As part of those causes of action, the Claimant advanced a claim for personal injury, alleging she had suffered depression. The Judge held that she had not suffered any personal injury in the form of any recognised psychiatric injury and that the breaches of the DPS did not cause or materially contribute to any such injury she might have been able to establish. The judge did accept that she had suffered distress sufficient to warrant an award of damages under s.13(2) Data Protection Act 1998.

His Honour Judge Luba QC made a single global award of general (compensatory) damages to reflect the three causes of action on which she had succeeded. The Claimant was awarded £9,000. On the basis on a two-thirds/one-third apportionment of the damages between the Met and GMP, the respective awards against each Defendant were less than the Part 36 Offer made by the Met on 26 February 2016, and equal to the Part 36 offer made by the GMP on 2 May 2016.

At a subsequent hearing on costs, HHJ Luba QC held that Ms Brown was entitled to QOCS protection.
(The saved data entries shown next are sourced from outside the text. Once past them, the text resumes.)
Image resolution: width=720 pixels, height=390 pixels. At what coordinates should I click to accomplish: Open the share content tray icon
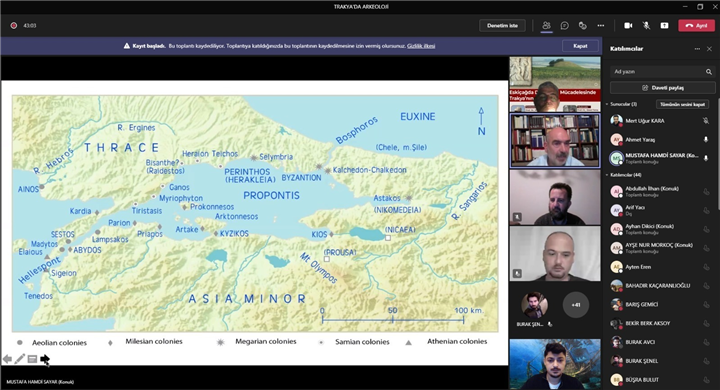click(x=664, y=26)
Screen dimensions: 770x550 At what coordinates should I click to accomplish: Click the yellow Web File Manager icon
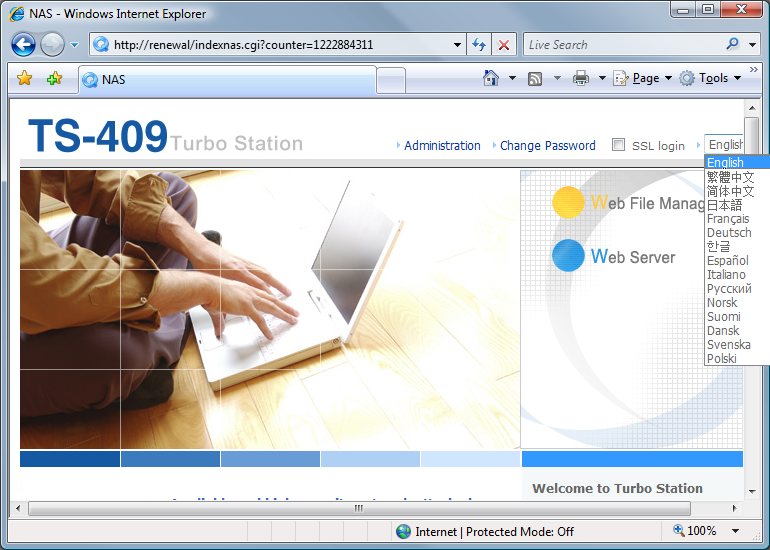tap(568, 202)
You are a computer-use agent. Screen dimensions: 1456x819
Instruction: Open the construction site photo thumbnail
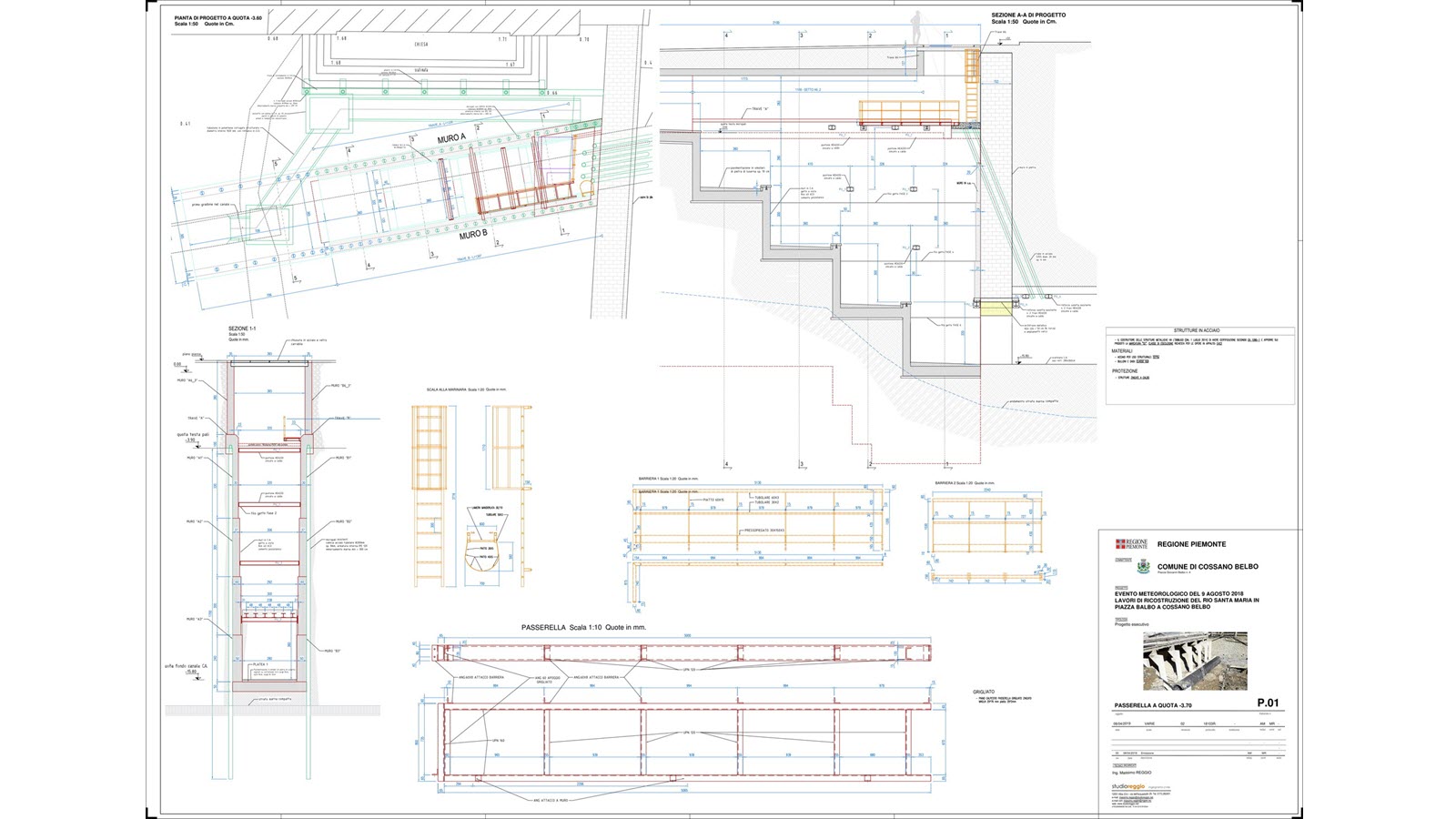[1195, 661]
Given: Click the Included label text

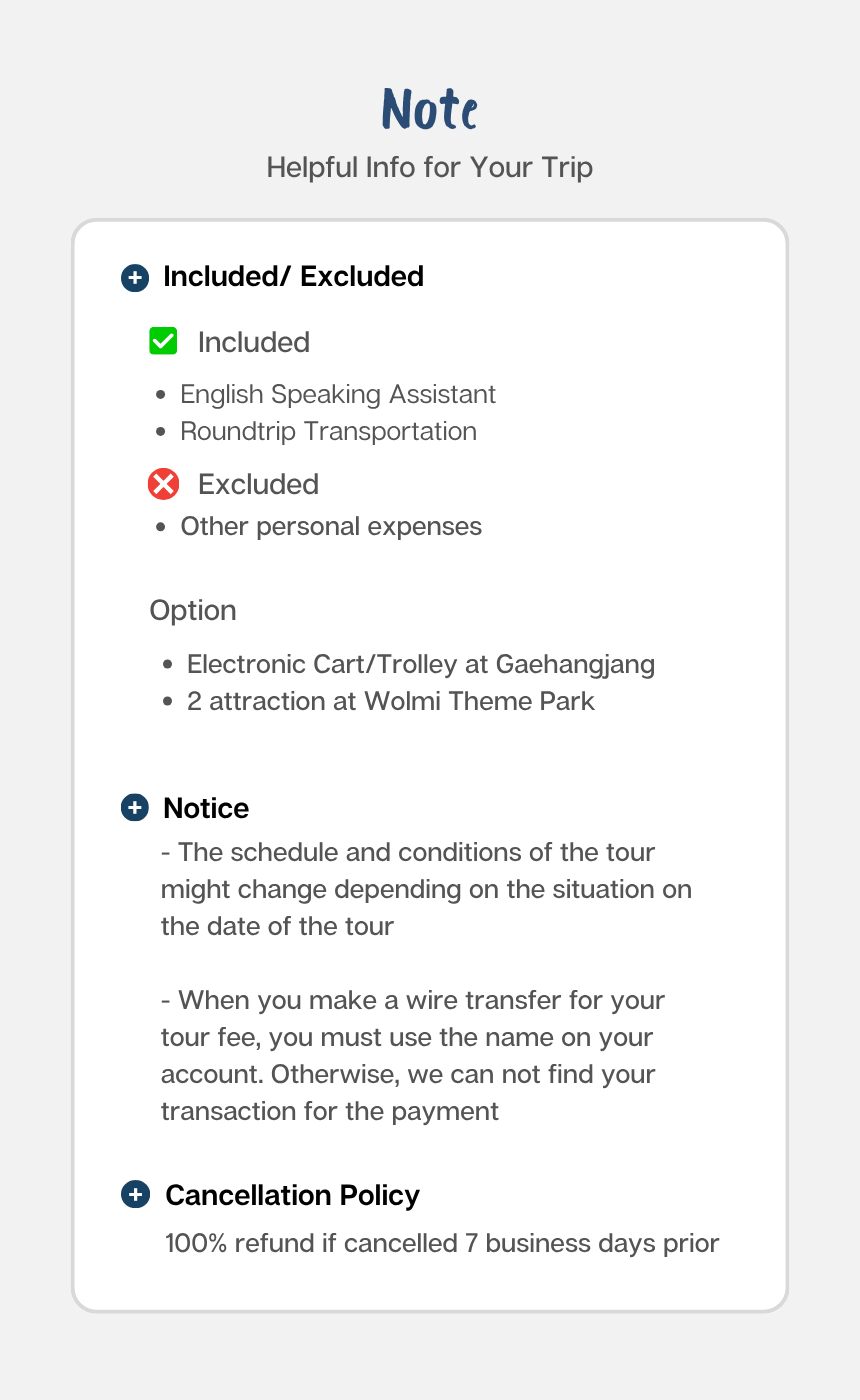Looking at the screenshot, I should [254, 342].
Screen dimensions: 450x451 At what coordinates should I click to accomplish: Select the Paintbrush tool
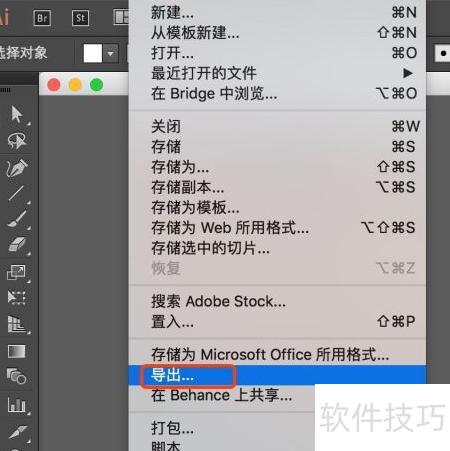pyautogui.click(x=17, y=218)
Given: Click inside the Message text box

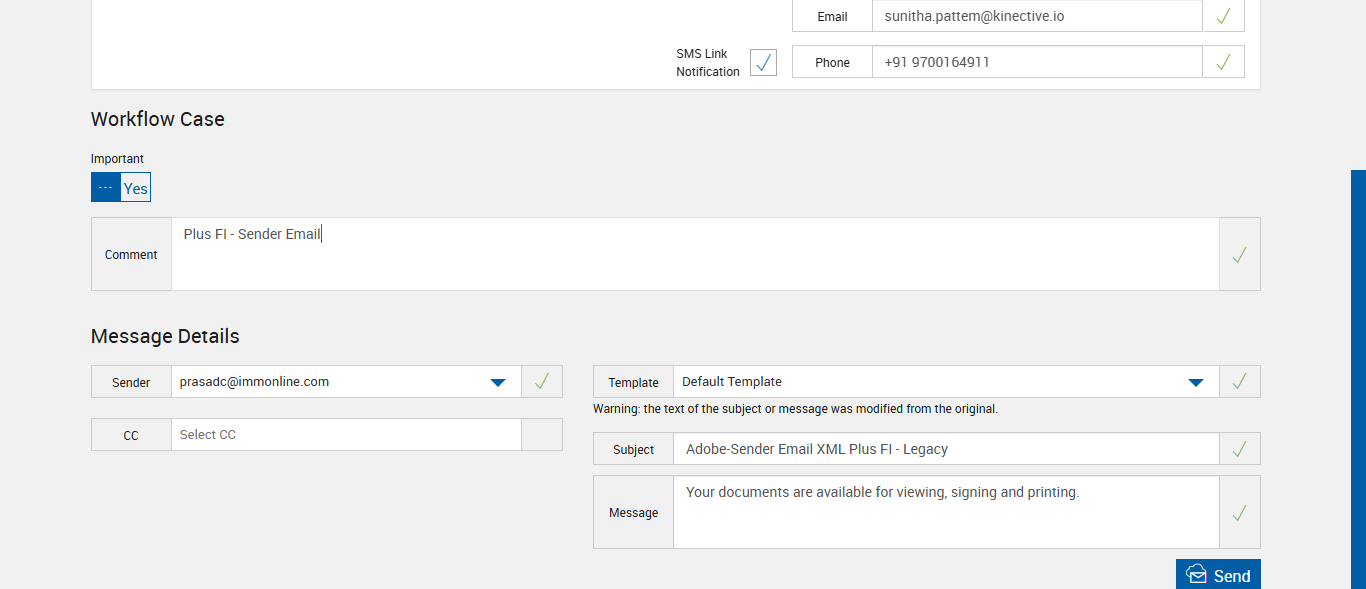Looking at the screenshot, I should (x=945, y=513).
He then ordered that the Defendants pay 70% of the claimant's costs up to the date of their respective Part 36 offers, and thereafter ordered the Claimant to pay the costs of the Defendants. The Defendants were unable to enforce this order due to the finding that QOCS applied.

Appeal

The Defendants appealed arguing that the judge had erred in law in construing CPR Part 44 as providing the claimant with automatic QOCS protection. The Defendant's argued that as this was a 'mixed' claim it fell within CPR 44.16 (2) (b) in that it is subject to the judge's discretion whether QOCS applies.

The Claimant sought to uphold the original decision and was supported by the Equality and Human Rights Commission (EHRC). The EHRC were granted permission to intervene in the case.

The decision made by HHJ Luba QC came before Morris J's ruling in Jeffreys and also before the even later decision in Siddiqui v Chancellor, Master and Scholars of the University of Oxford [2018] EWC536 (QB).

The EHRC argued that QOCS "should be construed so as to provide certainty for claimants making personal injury claims that they would not be subject to adverse costs orders, even if ultimately unsuccessful, subject only to narrow exceptions."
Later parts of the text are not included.